Canada does not have the same problem that the US does. The National Arts Centre has an Indigenous Theatre division. Toronto’s Native Earth Performing Arts is currently in its 41st year of producing Indigenous theatre. Regular theatregoers in Canada would have no trouble naming famous Indigenous Canadian plays, playwrights or actors. Since Canada has such wealth of talent, it would have much been better if Pop-Up Theatre Canada had chosen one of the many plays FastHorse has said she can’t get produced because of their Imdigenous casting, rather an empty, inane play like The Thanksgiving Play written for and about White people.
Christopher Hoile
Photo: Craig Lauzon as Caden, Colin A. Doyle as Jaxton, Jada Rifkin as Alicia and Rachel Cairns as Logan; Colin A. Doyle as Jaxton and Rachel Cairns as Logan; Rachel Cairns as Logan, Jada Rifkin as Alicia, Colin A. Doyle as Jaxton and Craig Lauzon as Caden. © 2024 Dahlia Katz.

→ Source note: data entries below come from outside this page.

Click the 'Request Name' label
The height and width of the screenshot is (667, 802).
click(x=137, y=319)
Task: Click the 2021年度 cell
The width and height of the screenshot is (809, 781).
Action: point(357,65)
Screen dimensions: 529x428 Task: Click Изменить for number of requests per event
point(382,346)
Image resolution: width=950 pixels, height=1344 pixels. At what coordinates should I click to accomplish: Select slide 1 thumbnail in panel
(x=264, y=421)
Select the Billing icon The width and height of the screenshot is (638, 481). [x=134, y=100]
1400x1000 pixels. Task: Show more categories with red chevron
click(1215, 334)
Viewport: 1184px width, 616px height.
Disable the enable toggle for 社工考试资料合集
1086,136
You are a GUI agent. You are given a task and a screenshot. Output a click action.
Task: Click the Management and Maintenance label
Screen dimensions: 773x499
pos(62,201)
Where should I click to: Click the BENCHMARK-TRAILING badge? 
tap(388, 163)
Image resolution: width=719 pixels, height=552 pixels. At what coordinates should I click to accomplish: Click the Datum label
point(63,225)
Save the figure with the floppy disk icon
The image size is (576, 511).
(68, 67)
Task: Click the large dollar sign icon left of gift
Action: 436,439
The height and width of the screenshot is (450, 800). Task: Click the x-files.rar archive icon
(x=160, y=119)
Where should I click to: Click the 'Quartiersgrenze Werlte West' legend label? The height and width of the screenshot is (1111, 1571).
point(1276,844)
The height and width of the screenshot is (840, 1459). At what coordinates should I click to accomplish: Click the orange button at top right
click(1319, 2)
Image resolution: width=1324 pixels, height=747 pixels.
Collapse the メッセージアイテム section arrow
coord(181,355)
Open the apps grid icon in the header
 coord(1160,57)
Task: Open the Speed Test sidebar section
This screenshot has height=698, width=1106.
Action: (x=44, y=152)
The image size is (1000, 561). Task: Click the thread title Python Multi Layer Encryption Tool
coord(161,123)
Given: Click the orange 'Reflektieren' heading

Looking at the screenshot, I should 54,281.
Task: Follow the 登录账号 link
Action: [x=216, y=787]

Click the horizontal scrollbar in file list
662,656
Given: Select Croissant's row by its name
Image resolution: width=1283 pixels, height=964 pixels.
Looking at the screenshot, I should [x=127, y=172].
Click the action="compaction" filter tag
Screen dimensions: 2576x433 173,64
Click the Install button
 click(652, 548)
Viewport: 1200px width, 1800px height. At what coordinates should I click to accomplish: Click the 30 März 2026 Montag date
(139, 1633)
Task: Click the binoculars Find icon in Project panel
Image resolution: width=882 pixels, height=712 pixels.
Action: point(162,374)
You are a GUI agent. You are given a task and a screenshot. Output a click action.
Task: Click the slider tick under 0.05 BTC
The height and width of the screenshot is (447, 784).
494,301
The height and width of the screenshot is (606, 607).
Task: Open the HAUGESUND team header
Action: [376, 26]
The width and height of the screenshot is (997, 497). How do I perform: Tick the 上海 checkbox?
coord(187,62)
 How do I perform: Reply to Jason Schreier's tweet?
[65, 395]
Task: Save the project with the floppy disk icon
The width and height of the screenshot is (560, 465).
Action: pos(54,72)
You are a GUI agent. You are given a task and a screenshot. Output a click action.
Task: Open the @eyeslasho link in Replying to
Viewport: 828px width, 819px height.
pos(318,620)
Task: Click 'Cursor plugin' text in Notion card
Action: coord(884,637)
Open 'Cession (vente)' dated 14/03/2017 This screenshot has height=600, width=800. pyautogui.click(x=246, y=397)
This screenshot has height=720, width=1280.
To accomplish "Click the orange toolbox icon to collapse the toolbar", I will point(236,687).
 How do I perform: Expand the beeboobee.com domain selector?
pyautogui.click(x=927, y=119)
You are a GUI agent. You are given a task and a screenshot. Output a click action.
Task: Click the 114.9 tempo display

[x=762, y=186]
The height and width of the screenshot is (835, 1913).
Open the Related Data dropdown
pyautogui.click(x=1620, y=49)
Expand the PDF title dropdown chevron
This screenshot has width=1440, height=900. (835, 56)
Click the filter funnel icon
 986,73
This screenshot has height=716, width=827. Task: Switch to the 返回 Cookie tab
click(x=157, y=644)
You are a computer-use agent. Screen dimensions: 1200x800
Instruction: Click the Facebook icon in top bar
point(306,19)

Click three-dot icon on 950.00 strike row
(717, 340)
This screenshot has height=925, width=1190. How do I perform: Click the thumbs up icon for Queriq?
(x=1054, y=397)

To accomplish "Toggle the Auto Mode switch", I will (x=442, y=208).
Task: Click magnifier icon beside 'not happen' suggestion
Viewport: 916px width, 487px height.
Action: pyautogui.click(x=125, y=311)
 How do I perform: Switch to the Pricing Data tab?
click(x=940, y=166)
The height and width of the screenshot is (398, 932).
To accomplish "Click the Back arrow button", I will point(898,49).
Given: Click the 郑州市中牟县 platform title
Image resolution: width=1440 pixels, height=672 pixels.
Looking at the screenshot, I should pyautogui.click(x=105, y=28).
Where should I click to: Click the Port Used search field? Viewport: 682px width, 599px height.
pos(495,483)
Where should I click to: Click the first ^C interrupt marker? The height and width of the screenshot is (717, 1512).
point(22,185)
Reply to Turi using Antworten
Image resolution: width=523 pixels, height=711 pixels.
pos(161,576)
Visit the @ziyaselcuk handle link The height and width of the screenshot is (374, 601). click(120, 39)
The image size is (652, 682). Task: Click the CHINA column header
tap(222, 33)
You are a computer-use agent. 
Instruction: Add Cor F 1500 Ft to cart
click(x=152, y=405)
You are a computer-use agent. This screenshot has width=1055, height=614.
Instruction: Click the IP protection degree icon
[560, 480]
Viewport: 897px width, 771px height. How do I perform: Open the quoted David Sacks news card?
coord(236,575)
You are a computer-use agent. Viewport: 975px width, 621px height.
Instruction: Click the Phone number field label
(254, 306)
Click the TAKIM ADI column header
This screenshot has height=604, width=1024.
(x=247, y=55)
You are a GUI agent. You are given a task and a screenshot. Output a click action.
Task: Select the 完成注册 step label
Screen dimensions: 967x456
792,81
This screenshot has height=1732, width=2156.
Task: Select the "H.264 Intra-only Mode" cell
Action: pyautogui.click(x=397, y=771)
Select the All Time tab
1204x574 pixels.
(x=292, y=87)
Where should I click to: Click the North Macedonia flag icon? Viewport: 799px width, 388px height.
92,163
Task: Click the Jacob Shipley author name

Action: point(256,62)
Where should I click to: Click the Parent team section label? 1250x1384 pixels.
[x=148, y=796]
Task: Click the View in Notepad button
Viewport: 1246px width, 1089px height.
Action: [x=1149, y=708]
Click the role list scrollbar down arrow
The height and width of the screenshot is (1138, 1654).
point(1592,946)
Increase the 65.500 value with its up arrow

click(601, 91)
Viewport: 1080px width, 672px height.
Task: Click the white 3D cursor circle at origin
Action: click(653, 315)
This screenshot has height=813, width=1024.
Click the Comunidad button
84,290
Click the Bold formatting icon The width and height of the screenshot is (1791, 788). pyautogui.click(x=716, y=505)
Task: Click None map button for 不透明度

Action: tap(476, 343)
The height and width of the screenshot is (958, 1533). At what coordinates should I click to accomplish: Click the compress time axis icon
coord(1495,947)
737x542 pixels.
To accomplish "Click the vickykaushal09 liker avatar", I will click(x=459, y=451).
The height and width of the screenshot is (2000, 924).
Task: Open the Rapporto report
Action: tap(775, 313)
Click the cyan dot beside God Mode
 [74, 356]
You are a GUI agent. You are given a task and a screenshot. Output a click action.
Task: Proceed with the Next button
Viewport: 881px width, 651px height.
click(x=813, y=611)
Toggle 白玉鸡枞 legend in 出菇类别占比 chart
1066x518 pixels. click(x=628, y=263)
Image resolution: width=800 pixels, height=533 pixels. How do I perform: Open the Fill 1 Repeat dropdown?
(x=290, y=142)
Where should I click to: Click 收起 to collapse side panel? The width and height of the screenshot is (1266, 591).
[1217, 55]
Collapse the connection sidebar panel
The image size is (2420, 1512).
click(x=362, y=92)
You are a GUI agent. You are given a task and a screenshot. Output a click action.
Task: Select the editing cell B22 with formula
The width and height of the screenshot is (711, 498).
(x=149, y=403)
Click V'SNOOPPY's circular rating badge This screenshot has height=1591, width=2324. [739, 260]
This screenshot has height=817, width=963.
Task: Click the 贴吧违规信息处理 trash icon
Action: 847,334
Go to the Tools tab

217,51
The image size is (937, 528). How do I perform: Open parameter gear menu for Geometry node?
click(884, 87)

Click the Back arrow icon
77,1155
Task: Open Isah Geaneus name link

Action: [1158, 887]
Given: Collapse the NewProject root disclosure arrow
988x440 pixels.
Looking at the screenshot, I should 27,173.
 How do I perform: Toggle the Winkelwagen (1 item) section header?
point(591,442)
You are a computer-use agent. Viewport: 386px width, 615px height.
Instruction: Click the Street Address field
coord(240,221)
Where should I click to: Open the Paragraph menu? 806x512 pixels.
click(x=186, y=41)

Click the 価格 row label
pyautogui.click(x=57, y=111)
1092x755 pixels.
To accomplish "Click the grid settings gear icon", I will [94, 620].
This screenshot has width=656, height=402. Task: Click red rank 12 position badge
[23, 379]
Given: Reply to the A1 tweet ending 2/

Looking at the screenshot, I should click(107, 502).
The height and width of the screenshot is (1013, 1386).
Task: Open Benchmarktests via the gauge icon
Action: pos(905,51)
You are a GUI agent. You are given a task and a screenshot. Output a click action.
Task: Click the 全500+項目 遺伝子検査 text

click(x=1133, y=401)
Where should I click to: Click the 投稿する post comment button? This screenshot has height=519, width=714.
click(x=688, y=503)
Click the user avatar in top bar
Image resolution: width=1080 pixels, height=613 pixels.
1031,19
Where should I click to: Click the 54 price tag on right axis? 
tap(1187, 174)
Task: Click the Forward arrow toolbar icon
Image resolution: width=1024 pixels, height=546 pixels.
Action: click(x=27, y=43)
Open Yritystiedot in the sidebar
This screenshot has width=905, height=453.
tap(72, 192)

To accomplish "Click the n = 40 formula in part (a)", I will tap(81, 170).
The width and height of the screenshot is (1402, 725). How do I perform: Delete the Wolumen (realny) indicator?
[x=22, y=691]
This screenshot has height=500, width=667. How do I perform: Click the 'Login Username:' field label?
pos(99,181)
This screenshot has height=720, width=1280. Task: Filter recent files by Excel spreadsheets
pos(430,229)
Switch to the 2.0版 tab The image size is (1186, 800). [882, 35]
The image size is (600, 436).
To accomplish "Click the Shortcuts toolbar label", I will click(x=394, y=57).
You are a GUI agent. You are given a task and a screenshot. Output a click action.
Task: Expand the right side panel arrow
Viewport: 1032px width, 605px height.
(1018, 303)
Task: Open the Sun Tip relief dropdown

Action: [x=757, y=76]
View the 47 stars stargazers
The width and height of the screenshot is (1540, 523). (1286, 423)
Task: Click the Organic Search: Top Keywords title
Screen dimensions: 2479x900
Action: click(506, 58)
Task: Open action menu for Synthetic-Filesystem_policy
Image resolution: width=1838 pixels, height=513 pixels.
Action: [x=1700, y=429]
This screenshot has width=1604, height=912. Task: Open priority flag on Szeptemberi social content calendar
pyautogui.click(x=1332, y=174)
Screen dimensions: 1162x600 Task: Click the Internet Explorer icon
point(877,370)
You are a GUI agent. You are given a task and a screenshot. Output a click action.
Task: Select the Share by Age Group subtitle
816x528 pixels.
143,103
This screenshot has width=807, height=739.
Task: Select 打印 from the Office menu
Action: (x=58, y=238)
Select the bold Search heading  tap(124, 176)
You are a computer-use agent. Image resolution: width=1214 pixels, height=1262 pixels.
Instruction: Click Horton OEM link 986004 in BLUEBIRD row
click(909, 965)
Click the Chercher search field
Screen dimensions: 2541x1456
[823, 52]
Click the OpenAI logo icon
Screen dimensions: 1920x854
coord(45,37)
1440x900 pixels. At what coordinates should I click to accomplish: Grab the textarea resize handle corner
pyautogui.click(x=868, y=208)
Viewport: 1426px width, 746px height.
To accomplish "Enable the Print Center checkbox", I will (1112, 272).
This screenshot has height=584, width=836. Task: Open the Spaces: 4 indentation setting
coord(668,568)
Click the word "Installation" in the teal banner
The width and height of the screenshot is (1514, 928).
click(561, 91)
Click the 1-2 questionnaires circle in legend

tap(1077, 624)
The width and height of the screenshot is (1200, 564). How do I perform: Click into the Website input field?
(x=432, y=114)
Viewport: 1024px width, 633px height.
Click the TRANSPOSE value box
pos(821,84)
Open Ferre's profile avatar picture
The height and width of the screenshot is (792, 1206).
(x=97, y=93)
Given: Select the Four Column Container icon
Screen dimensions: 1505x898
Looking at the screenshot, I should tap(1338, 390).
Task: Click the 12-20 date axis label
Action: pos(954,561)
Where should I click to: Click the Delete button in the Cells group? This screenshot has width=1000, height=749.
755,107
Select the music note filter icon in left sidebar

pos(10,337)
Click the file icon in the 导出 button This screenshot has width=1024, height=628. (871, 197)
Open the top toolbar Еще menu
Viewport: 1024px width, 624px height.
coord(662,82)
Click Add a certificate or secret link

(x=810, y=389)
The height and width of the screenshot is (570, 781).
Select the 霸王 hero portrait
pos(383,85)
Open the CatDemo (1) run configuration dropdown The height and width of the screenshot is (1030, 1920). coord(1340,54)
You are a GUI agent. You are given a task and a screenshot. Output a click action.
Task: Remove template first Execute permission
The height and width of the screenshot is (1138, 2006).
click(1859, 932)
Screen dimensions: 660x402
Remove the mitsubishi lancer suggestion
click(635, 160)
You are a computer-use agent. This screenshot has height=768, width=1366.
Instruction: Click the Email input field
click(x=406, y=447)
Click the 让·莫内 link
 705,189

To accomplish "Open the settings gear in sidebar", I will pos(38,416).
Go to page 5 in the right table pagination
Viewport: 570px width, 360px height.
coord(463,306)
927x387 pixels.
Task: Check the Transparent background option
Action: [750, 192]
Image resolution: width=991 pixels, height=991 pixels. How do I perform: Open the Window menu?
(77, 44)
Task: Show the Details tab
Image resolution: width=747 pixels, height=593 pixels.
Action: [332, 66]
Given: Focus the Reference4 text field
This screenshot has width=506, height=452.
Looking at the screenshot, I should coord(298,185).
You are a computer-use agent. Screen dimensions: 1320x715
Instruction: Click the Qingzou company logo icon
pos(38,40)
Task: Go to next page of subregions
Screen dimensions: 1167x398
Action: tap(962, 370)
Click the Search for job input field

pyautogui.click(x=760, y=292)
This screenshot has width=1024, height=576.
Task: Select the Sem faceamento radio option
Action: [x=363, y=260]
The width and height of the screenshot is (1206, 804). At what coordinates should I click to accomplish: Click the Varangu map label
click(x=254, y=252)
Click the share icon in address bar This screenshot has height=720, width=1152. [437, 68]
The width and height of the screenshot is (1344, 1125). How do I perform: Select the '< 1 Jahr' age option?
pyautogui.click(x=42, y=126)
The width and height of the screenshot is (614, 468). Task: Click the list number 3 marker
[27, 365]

For tickets visit: www.mirvish.com.
NOTE:
The first version of this review contained the following paragraph:
“One curious aspect of the Pop-Up Theatre Canada production is the casting of Craig Lauzon, who is of mixed settler and Anishinabe decent. FastHorse has said that she was tired of producers telling her that her plays could not be staged because there weren’t enough Native American actors to act in them. Her response was to write The Thanksgiving Play in which there are only four White characters, and the absence of a Native American actors is one of the play’s main plot points. Paradoxically for a play satirizing wokeness, Pop-Up Theatre Canada has cast an Indigenous Canadian actor to play a White person. There is noting wrong with Lauzon or his performance. It’s just that Pop-Up Theatre Canada is disrespecting the wishes of a Native American playwright and seemingly ignoring her action of protest in writing the play.”
On October 5, Mr. Lauzon wrote this in response:
“Didn’t go against the playwrights wishes by casting an Indigenous person in The Thanksgiving Play. It is Infact her greatest wish to have the play done by an all ‘white passing’ cast from whatever background. It is Infact in the actual script notes. Presumptuous of you to think you know the playwright’s wishes.”
I was unaware that FastHorse had asked for a “White passing” cast in the script and thus retract the paragraph above now that I have more information since I do want to be as accurate as possible.
I sincerely apologize for any upset caused by my remarks.